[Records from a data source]
________________________________________

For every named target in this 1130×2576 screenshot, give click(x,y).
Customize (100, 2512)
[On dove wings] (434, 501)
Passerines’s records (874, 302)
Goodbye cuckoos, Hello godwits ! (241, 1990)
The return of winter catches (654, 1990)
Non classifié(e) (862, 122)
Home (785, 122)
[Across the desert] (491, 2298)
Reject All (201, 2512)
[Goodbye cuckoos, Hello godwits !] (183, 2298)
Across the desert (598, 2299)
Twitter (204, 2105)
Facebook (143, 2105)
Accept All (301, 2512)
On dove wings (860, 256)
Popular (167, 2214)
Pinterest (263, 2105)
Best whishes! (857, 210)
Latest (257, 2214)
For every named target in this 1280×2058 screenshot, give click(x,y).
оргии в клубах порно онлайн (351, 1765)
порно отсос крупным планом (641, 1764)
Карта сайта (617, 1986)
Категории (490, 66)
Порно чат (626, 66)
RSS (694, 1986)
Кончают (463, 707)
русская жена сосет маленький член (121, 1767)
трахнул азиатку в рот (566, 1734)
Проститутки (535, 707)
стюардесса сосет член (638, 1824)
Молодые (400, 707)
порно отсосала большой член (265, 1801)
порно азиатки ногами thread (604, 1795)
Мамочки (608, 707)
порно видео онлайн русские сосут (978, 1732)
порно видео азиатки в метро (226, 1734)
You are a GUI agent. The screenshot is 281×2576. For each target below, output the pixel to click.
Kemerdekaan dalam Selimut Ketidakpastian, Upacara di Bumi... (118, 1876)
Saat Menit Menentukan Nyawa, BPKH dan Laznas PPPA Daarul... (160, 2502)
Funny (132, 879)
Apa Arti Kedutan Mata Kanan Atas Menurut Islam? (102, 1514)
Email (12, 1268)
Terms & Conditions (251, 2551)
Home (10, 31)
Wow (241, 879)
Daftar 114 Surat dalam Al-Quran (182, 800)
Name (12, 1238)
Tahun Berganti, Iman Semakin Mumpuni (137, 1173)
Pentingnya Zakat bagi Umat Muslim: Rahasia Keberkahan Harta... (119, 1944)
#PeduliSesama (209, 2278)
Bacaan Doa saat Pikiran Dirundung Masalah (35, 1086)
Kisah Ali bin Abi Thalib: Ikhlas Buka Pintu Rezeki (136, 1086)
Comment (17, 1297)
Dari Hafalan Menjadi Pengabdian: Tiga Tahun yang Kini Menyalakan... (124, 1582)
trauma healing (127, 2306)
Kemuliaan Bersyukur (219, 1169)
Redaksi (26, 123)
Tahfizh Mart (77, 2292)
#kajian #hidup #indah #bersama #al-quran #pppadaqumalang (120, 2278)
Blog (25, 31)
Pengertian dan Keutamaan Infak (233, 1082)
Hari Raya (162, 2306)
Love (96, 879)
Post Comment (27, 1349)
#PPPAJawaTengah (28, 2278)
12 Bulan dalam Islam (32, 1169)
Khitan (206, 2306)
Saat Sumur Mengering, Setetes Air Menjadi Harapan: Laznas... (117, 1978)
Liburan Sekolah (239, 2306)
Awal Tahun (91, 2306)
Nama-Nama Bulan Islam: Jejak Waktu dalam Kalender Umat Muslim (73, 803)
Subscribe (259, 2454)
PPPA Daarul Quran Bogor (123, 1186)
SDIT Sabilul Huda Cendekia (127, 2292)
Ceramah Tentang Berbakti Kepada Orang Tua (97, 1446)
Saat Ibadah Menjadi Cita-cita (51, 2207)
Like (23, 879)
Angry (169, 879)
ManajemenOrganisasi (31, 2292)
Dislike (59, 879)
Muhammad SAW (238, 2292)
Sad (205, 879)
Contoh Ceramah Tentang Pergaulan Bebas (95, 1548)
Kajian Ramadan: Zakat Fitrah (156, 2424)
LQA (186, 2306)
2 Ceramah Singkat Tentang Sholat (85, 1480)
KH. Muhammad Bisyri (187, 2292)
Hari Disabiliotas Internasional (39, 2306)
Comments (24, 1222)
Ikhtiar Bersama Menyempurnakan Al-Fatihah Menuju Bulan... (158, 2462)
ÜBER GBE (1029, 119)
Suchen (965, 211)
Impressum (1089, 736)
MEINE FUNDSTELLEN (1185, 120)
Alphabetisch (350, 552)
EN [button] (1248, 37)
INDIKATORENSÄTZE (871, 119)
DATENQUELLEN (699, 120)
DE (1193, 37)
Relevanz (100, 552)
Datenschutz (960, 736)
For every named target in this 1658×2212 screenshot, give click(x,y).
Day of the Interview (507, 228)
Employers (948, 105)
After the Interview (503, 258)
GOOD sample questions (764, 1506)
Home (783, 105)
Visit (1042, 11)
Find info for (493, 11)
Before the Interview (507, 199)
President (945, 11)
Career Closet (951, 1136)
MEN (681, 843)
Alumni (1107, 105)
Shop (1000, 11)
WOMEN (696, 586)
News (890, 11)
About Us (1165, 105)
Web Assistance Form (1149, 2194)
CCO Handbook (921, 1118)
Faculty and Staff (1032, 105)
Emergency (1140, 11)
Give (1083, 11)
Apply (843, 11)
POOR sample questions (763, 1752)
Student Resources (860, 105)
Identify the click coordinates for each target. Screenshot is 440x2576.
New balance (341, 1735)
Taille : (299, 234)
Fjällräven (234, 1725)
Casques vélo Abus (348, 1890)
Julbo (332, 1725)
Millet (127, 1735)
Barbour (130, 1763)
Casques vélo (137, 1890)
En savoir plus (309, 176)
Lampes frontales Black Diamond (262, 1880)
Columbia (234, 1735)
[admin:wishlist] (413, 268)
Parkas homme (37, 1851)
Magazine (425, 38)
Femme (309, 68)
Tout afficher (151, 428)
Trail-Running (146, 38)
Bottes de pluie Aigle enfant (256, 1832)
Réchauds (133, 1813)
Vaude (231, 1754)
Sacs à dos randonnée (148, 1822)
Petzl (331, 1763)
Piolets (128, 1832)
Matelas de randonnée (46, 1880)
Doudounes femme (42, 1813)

________________________________________

→ **What is required**: Copy, please, every line from the start of the entries down to the line that holds "Wow (241, 879)", with both of those lines included and no others.

→ **Answer space**:
For every named target in this 1130×2576 screenshot, give click(x,y).
Customize (100, 2512)
[On dove wings] (434, 501)
Passerines’s records (874, 302)
Goodbye cuckoos, Hello godwits ! (241, 1990)
The return of winter catches (654, 1990)
Non classifié(e) (862, 122)
Home (785, 122)
[Across the desert] (491, 2298)
Reject All (201, 2512)
[Goodbye cuckoos, Hello godwits !] (183, 2298)
Across the desert (598, 2299)
Twitter (204, 2105)
Facebook (143, 2105)
Accept All (301, 2512)
On dove wings (860, 256)
Popular (167, 2214)
Pinterest (263, 2105)
Best whishes! (857, 210)
Latest (257, 2214)
For every named target in this 1280×2058 screenshot, give click(x,y).
оргии в клубах порно онлайн (351, 1765)
порно отсос крупным планом (641, 1764)
Карта сайта (617, 1986)
Категории (490, 66)
Порно чат (626, 66)
RSS (694, 1986)
Кончают (463, 707)
русская жена сосет маленький член (121, 1767)
трахнул азиатку в рот (566, 1734)
Проститутки (535, 707)
стюардесса сосет член (638, 1824)
Молодые (400, 707)
порно отсосала большой член (265, 1801)
порно азиатки ногами thread (604, 1795)
Мамочки (608, 707)
порно видео онлайн русские сосут (978, 1732)
порно видео азиатки в метро (226, 1734)
You are a GUI agent. The screenshot is 281×2576. For each target below, output the pixel to click.
Kemerdekaan dalam Selimut Ketidakpastian, Upacara di Bumi... (118, 1876)
Saat Menit Menentukan Nyawa, BPKH dan Laznas PPPA Daarul... (160, 2502)
Funny (132, 879)
Apa Arti Kedutan Mata Kanan Atas Menurut Islam? (102, 1514)
Email (12, 1268)
Terms & Conditions (251, 2551)
Home (10, 31)
Wow (241, 879)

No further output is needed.